Beroemde schilders zoals Vincent Van Gogh (1853-1890), James McNeill Whistler (1834-1903) en Max Liebermann (1847-1935) beschouwden hem als een zielsverwant en kwamen zijn werken bekijken. In hun ogen had Hals de geportretteerden geschilderd zoals ze werkelijk waren, zonder opsmuk of facelift.
De impressionisten vertelden in brieven, aantekeningen en lezingen over de impact die Hals had op hun eigen ontwikkeling als schilder. Zonder Hals had de stroming van het impressionisme er misschien wel heel anders uitgezien.
Leerlingen
Als meester-schilder met een bedrijvig atelier moet Hals door de tijd heen talloze leerlingen hebben gehad. Toch zijn er slechts een tiental die met zekerheid kunnen worden bevestigd.
De beroemdste leerling van Hals was Judith Leyster (1609-1660). Haar schilderijen kenmerken zich door de losse penseelstreek die ze van Hals moet hebben geleerd.
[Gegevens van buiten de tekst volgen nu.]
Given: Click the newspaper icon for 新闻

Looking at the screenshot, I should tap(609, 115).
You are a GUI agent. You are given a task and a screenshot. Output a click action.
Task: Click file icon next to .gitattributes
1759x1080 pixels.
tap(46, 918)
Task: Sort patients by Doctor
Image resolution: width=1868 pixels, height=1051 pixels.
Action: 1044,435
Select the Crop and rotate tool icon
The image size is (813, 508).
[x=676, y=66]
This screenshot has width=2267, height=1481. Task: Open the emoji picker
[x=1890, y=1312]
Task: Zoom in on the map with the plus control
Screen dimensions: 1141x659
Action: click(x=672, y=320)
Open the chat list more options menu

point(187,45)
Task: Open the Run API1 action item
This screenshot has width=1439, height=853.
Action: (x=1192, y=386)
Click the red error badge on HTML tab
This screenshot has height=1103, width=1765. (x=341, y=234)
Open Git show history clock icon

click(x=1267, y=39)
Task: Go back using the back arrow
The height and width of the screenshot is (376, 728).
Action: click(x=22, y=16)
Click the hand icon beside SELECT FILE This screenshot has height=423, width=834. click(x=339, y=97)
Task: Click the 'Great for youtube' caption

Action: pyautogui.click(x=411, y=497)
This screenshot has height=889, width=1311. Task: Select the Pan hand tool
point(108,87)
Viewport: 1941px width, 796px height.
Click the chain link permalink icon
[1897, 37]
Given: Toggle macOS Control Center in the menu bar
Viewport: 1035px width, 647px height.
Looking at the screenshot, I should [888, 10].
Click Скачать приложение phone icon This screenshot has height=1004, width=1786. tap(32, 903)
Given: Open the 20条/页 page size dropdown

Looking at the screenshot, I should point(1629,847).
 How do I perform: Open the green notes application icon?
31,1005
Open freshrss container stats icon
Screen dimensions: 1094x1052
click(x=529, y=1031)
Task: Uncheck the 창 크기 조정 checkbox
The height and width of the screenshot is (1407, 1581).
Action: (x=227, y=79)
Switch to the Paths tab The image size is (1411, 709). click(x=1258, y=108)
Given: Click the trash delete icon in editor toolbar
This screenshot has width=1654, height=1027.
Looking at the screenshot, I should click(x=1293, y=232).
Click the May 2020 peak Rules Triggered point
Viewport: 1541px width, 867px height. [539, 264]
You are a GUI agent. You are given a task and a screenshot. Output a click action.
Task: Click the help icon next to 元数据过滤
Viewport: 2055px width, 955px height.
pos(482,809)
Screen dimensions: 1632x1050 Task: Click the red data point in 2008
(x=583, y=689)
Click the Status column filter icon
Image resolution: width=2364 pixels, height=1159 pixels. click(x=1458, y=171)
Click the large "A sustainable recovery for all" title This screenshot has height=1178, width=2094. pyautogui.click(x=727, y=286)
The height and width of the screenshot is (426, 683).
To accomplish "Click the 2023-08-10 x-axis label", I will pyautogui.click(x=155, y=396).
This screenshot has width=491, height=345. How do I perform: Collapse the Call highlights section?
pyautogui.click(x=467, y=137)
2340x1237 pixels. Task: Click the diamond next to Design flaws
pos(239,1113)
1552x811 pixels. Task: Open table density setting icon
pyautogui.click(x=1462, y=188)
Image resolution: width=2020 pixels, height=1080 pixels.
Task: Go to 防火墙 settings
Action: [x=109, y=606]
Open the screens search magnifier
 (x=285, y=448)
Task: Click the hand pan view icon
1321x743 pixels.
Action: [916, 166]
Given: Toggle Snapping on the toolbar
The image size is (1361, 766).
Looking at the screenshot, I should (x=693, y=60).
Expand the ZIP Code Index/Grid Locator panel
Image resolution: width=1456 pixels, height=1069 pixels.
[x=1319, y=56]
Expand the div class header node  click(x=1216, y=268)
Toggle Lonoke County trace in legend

Kijk bijvoorbeeld maar eens naar Leysters’ De vrolijke drinker en vergelijk hem met Hals’ eigen De vrolijke drinker. Kun jij de gelijkenissen in hun schilderstijl ontdekken?
Andere opmerkelijke leerlingen waren zijn broer Dirck Hals (1591-1656) en Adriaen van Ostade (1610-1685). Hals’ leerlingen kwamen voornamelijk uit Haarlem. De schilder was dus duidelijk een bekendheid in de stad.
Schulden
De enorme opdrachtenstroom moet Hals behoorlijk rijk hebben gemaakt. En toch was zijn financiële situatie wankel. Zo verhuisde het gezin regelmatig en woonde het niet in koop-, maar huurhuizen. Daarnaast had Hals gedurende zijn leven te maken met schuldeisers.
Tot de jaren 40 moet Hals er financieel uitstekend voor hebben gestaan. Maar vanaf het midden van de jaren 50 kwam hier verandering in. Hij was toen ongeveer 70 jaar oud en zijn productie van schilderijen was afgenomen.
Aan het einde van zijn leven wendde Hals zich daarom tot het stadsbestuur van Haarlem voor financiële bijstand. Na alles wat Hals had betekend voor Haarlem, was dat wel het minste wat de stad terug kon doen voor zijn ereburger.